** EXERCISE OBJECTIVE **
Write the next part of the blog post on quotes from The Warriors shown below, beginning right after its final line.

Sunday, March 27, 2011

The Donger Need Food!

While I’m not going to reveal what my first podcast will feature as far as segments are concerned right now, I was doing some research for it this morning and decided to jot some things related to my findings here.

I was searching to see if I could find a specific sound bite online of a quote from one of my favorite movies of all time, The Warriors. It was a 1979 gang movie that I have probably watched 40 times. Suffice it to say that I just love it and can’t really tell you why.

Well I guess I can say one reason why is because I have this thing for quoting odd movie quotes at strange times.
For example, one of my favorites is from Sixteen Candles with Molly Ringwald where Gedde Wantanabe, Asian comedy master, says, “No more yanky my wanky, the Donger need food!”

If you are ever standing in a food line with me where there is some sort of long wait, you will hear me say that.

Here are some great quotes from The Warriors, some of which you will also hear me quote in certain appropriate circumstances. I'll leave it up to you to figure out which of these I might use, and when I would use them.

One of these characters, Ajax, is James Remar who plays Dexter’s father in Dexter and was also banging Samantha in Sex and the City (or Sex in the City, whatever that was with Kim Cattrall or however you spell ther name...she was the old whore of the group.)
Luther is David Patrick Kelly who has been in all sorts of movies and TV shows as a bad guy. He might be one of the best villains of all time.

Pick up the movie someday though. It has some great fight scenes and some real cheesy lines, some of which follow.


Cyrus: Can you dig it?

Ajax: [to Swan] Since when are you a fuckin' diplomat?

Cowboy: [winded, running from the Baseball Furies] I can't make it.
Ajax: Are you sure?
Cowboy: Yes, I'm sure...
Ajax: Well, good! I'm sick of runnin' from these wimps!

Swan: Did you see him get busted?
Cochise: I seen him, then he wasn't there no more... I was haulin ass!

Ajax: Maybe you're all just goin' faggot.

Luther: Warriors, come out to play-i-ay.

Ajax: I'll shove that bat up your ass and turn you into a popsicle.

Swan: Why'd you do it? Why'd you waste Cyrus?
Luther: No reason. I just... like doing things like that!

[the Warriors finally return to Coney Island at daybreak]
Swan: This is what we fought all night to get back to?

Swan: You recognize them?
Fox: Orphans. So far down they're not even on the map. Real low class.
Swan: Numbers?
Fox: Full strength: maybe 30?

** INFORMATION PROVIDED **

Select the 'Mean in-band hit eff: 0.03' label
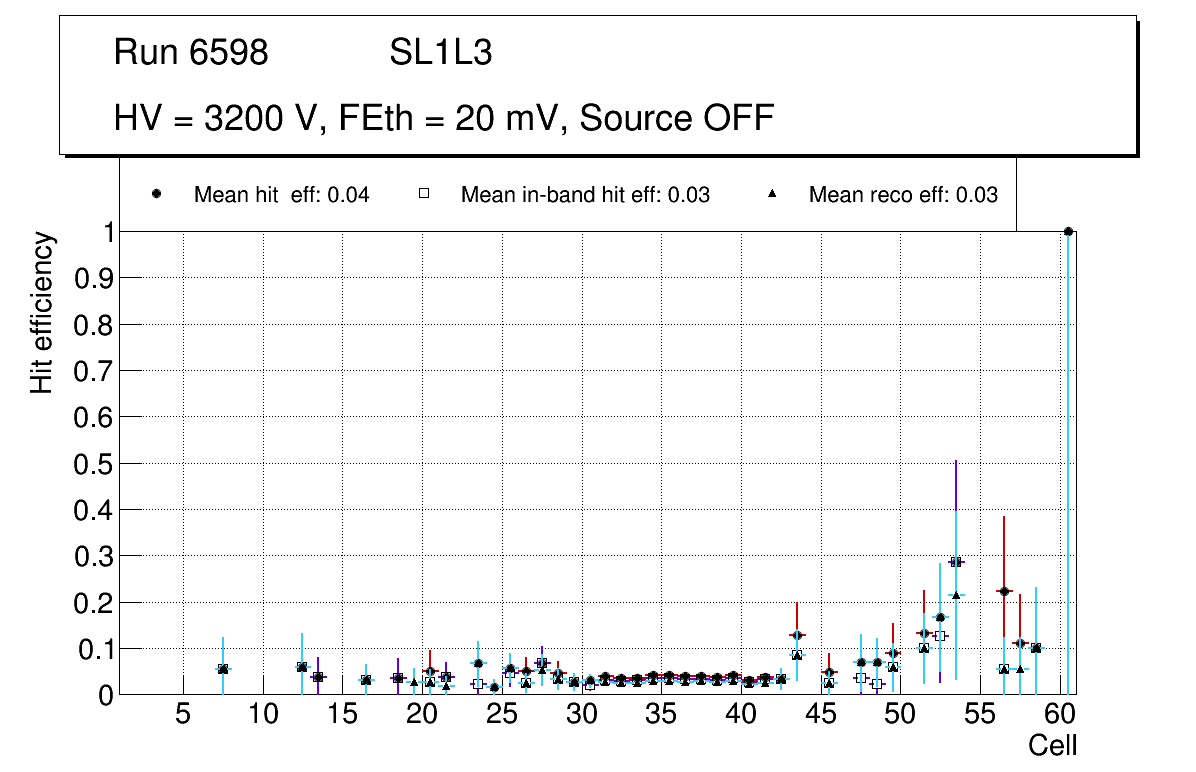 pos(585,195)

** TASK RESPONSE **
Vermin: Thirty. A lot more than eight.
Ajax: Not if they're wimps!... and I'm sick of this running crap.

Cochise: When you're president of the biggest gang in the city, you don't have to take any shit.
Ajax: Ah, fuck him!

[as they all observe the subway station]
Ajax: Come on, what kind of chickenshit crap is this.
Cochise: Yeah, come on? We're here, what are we waiting for?
Fox: The train would help! Unless you wanna go up there and get jacked on an open platform.
Cochese: Bullshit man, there ain't nobody in the street.
Ajax: He's right! We're acting like faggots!


Snow: It's the Turnbull A.C.'s.
Cowboy: Think they forgot about the truce?
Vermin: No shit!
Ajax: Those lousy skinhead fucks!

Cyrus: Can you count, suckahs?

Rembrandt: Shit! The chicks are packed! The chicks are packed!

Fox: We're not going to change who we are just because some whore shakes her ass.

Ajax: Well, right about now, Cleon's most likely got a nightstick shoved halfway up his ass!


Great lines, aren’t they? No need to give me any credit when you decide to bust out one of these classics later on today.



Wow, this blog is really mutating now isn’t it?


I forgot to mention something about American Idol the other day. Paul McDonald, on the surface a fan favorite, iand someone who I don’t believe should have made the finals on this show.
Well, he is a fan favorite at www.votefortheworst.com as I also mentioned.
But what I wanted to say the other day was that even his performance was decent that evening. He played his guitar when he sang his song (whichever song that was) and sounded decent. What is awful about Paul is the way that he “dances” around the stage.
With the guitar in his hands he couldn’t really get those mitts swingin around like he was churning butter but his feet so wanted to come out from underneath him and do that spastic swagger that I thought he might break a leg out there.

Which would have made for one of the most classic cases of irony in show business history since entertainers wish for each other to “break a leg” as a superstitious good-luck wish prior to heading out on stage.

Ok, I have to get some baseball in here since Opening Day is slowly approaching. I guess it’s quickly approaching if you’re someone who believes that time flies, but for baseball fans these days move like molasses.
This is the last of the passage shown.